Melihat Rizal menjalani kehidupan di pesantren itu, saya merasa novel klasik Les Miserables karya Victor Hugo adalah hipokrit bangsat dan novel The Scarlet Letter karya Nathaniel Hawthorne hanyalah cerita romantic picisan jika ingat betapa tabahnya Rizal menjalani kehidupan asmaranya. Ia bejibaku dengan kesetiaan dan loyalitas hingga tak jarang satu sampai empat pukulan melayang ke wajahnya lantaran enggan untuk meninggalkan cinta sejatinya: Persija Jakarta.

Rizal adalah sosok Matt Buckner yang diceritakan dalam film Green Street Hooligans tentang bagaimana menjadi supporter yang setia walau kepala bonyok mata bengkak hingga titik darah penghabisan. Atas dasar itu mungkin menjadi pertimbangan dasar kakak kelasnya untuk membenci Rizal Wildan, menyeretnya jatuh hingga dipukuli di dalam asrama Sibawaih, asrama kakak kelas.

Mampus. Saya bilang. Ketika itu.

Saya tidak begitu mengerti, bagaimana mungkin tubuh kurus-kering seperti dia begitu sok jagoan menjadi minoritas yang selalu ia banggakan. Mengenakan baju The Jak Mania ketika masuk ke ruang makan, menyanyikan lagu-lagu penyemangat Persija ketika di asrama dan ngobrol hanya pada putaran labirin dalam lingkarang Persija dan Jak Mania. Seperti tidak ada cerita lain, seisi otaknya telah dipenuhi oleh warna oren, padahal idealnya seorang santri itu kan bepikiran iman dan takwa kepada Allah, bukan supporter.

Puncaknya adalah Rizal berani untuk mendirikan Jak Mania Ciamis! Ini serius, bila diteliti dengan teori dialektikanya Friedrich Hegel, Jak Mania Ciamis yang didirikan oleh Rizal merupakan antitesis dari tesis berupa Viking Galuh. Namun sayangnya tidak berkembang dan hanya memiliki dua orang kader. Akhirnya mereka pun bubar tanpa penghormatan.

Kasian. Mampus. Kata saya. Ketika itu.

Lambat laun kehidupan di pesantren itu pun berubah. Rizal Wildan Fauzi mungkin sadar, mencintai Persija takan pernah bisa untuk dinikahi, sehingga mau tidak mau, ia harus sedikit memberikan hatinya kepada santriawati yang imut-imutnya billahi taufiq wal hidayah. Di pesantren itu, Rizal, belajar tidak hanya menjadi pria yang humoris tapi juga romantis.

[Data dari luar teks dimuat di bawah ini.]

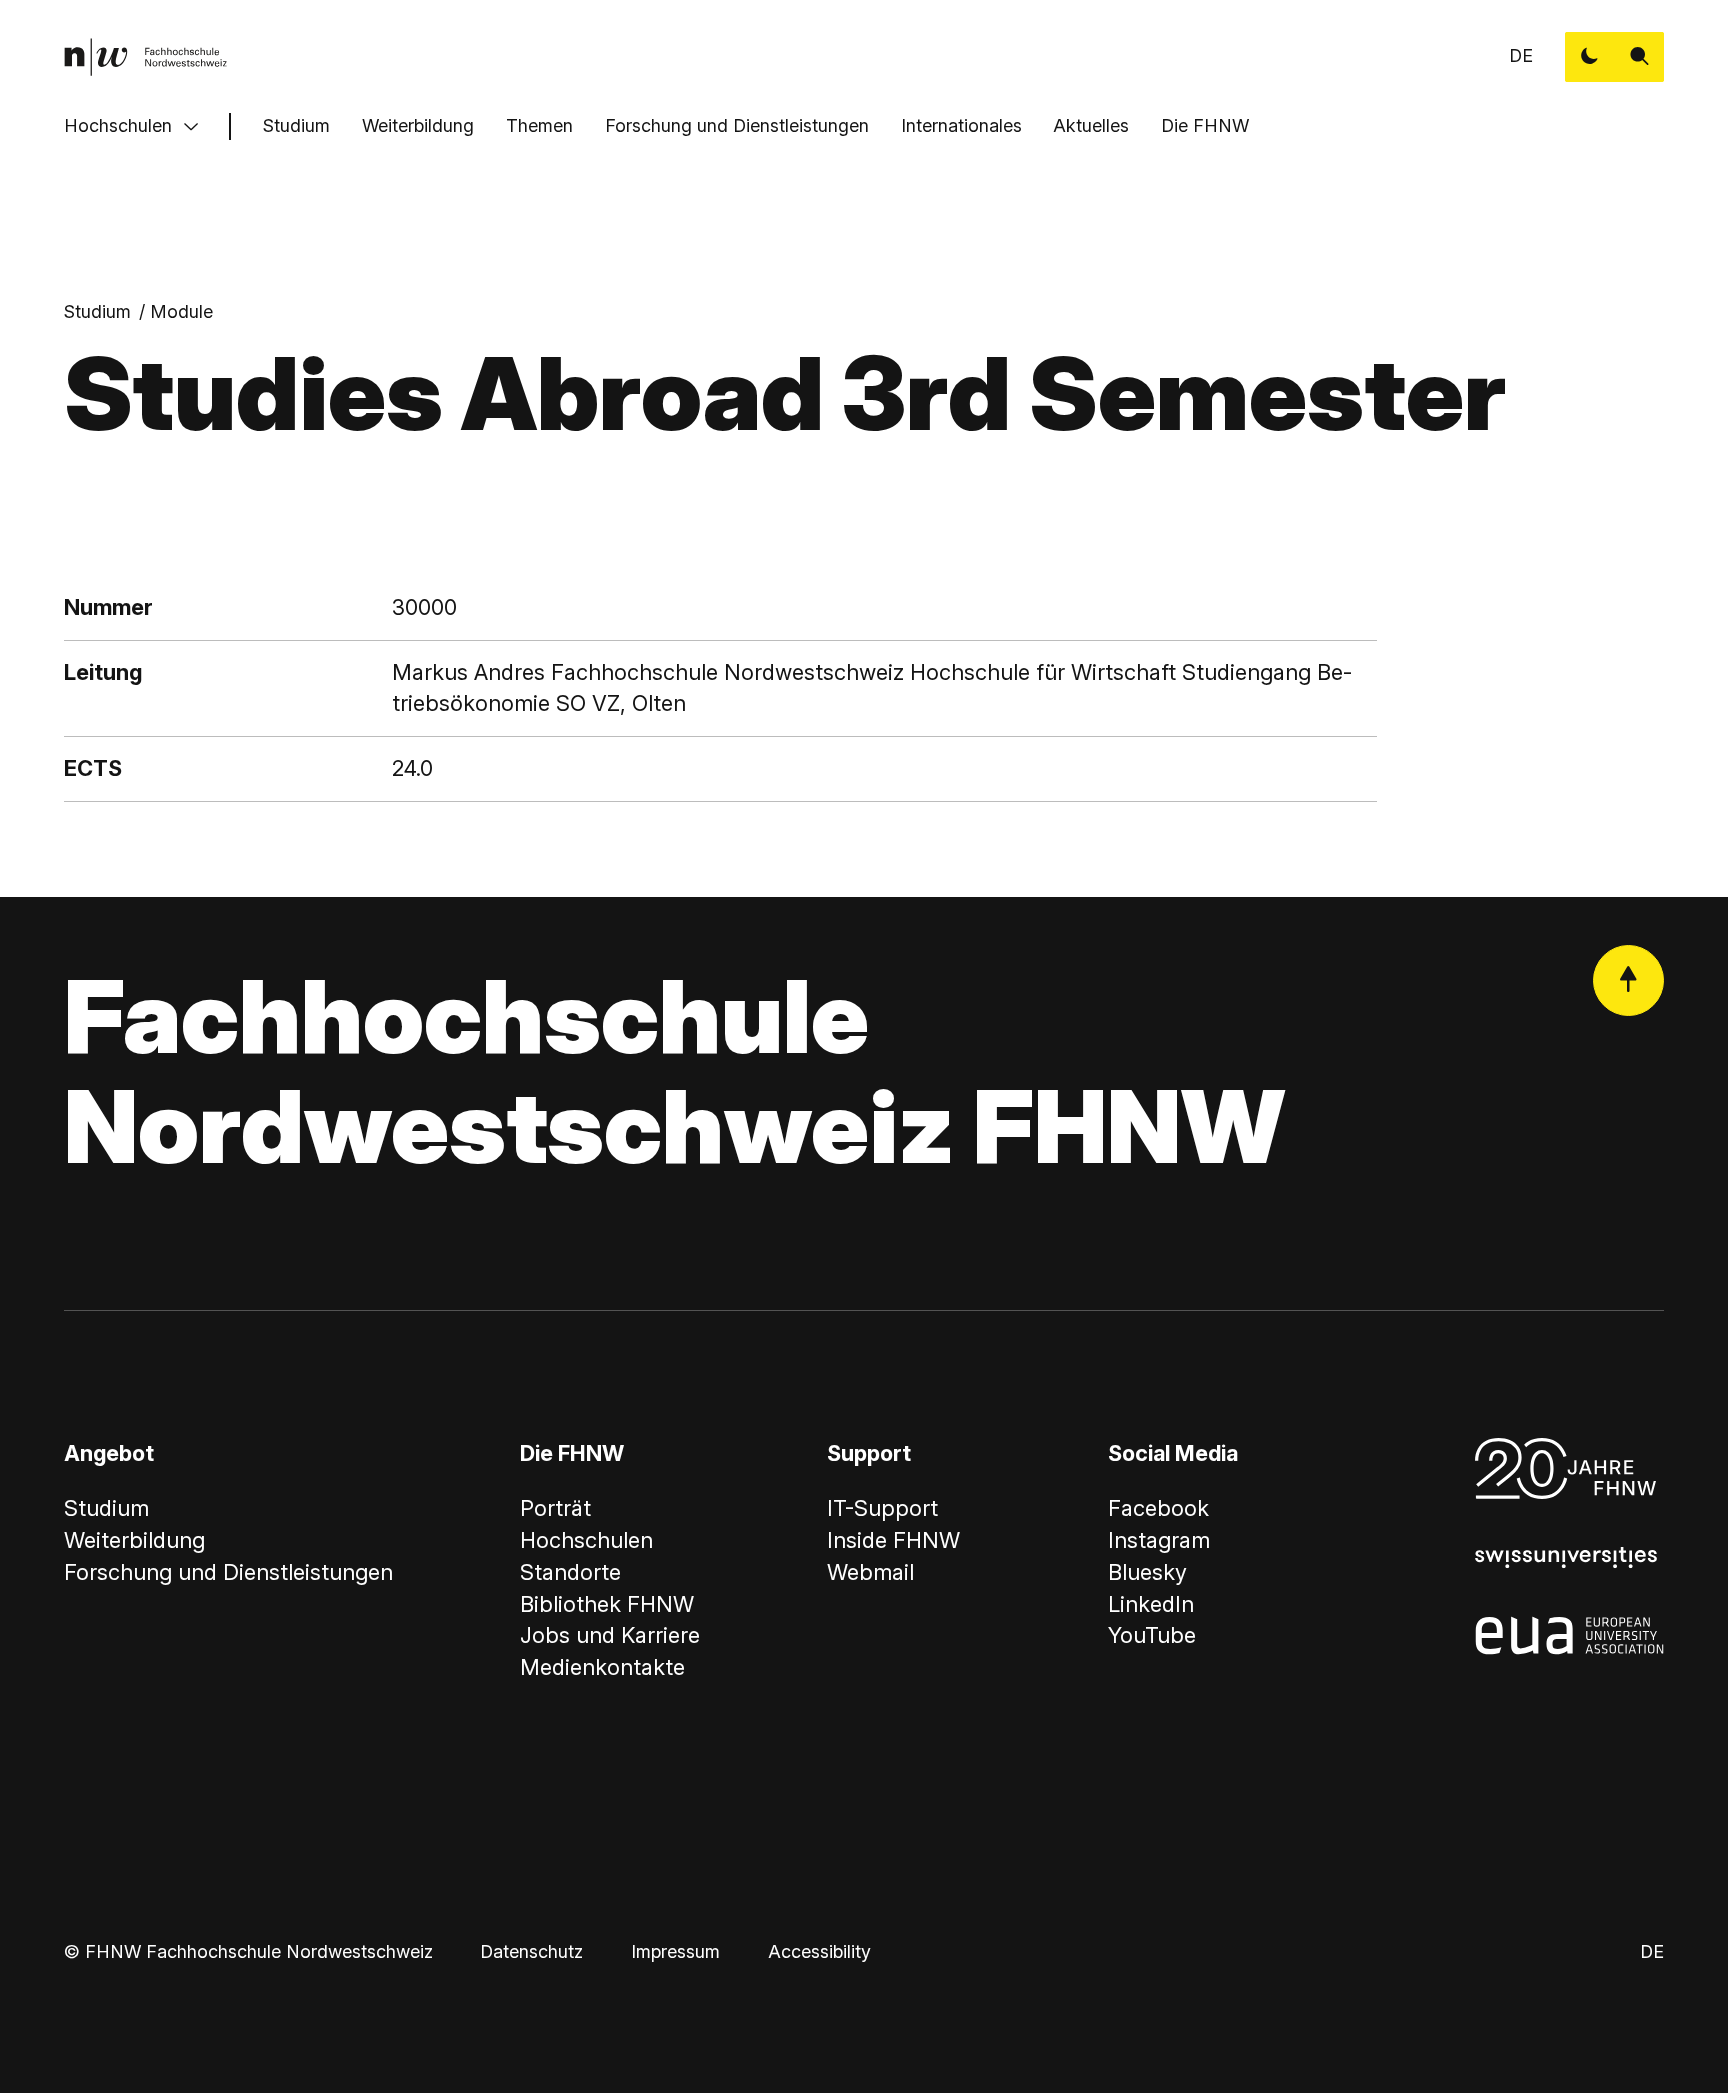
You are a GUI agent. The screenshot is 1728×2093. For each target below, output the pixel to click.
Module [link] (181, 311)
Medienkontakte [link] (602, 1667)
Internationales (961, 125)
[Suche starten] (1640, 57)
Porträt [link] (555, 1508)
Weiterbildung (418, 125)
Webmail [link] (870, 1572)
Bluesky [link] (1147, 1572)
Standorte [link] (570, 1572)
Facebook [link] (1158, 1508)
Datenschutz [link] (531, 1951)
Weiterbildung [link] (134, 1540)
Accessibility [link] (819, 1951)
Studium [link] (97, 311)
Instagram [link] (1159, 1540)
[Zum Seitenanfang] (1629, 981)
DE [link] (1521, 55)
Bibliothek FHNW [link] (607, 1604)
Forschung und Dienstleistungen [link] (228, 1572)
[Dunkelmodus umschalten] (1590, 57)
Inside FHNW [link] (893, 1540)
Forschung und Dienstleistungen (737, 125)
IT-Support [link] (882, 1508)
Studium (296, 125)
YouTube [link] (1152, 1635)
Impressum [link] (675, 1951)
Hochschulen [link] (586, 1540)
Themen (539, 125)
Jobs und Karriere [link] (610, 1635)
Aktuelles (1091, 125)
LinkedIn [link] (1151, 1604)
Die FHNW (1205, 125)
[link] (145, 57)
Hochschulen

Saya mengakui Rizal ini memang pakarnya menggoda dan merayu perempuan. Sebab baginya, romantisme lebih kepada ritual ketimbang stimulan perasaan. Padahal setahu saya, romansa adalah suatu gaya hidup yang mencakup keintiman, gairah, dan cinta. Romantisme menyatu bersama kepribadian para pria terhormat yang sering mengusungkan dadanya. Perempuan menganggap lelaki romantis pasti siap memenuhi semua kebutuhan psikologisnya. Saya yakin, sangat yakin, Rizal adalah lelaki yang memenuhi syarat sah sebagai pria yang romantis idaman perempuan.

Bila ide saya ini tidak berlebihan, bolehlah suatu hari nanti tubuh Rizal diawetkan dan dipajang terlentang di museum Louvre, Paris, sebagai tempat berkumpulnya mahakarya agung dari orang-orang hebat di dunia. Saya harap tubuh kurusnya berdampingan dengan  lukisan “Liberty Leading The People” yang fenomenal. Jika lukisan karya Delacroix itu menggambarkan perjuangan masyarakat Perancis saat masa revolusi, maka tubuh Rizal yang diawetkan itu sebagai symbol betapa pentingnya romantisme bagi para pria terhormat. 

Sebagai pria yang kadar romantisnya setara dengan teriakan “Jancuk” dari Bung Tomo, Rizal menjadikan merayu santriawati sebagai skala prioritas. Ia tidak seperti Jalaludin Rumi bersama tariannya sebagai tanda cintanya kepada Allah, Rizal pun tidak semahir Ibnu Arabi dalam menuliskan syair-syair cinta kepada Rabb, mungkin ia terlahir untuk menipu banyak wanita dengan silat lidahnya yang hampir mirip dengan rayuan gombal kampungan ala Romeo kepada Juliet. Maka terlaknatlah sudah lulusan pesantren model dia, mengabaikan kitab-kitab turast dan melupakan pesan-pesan para Kiayi mempuni.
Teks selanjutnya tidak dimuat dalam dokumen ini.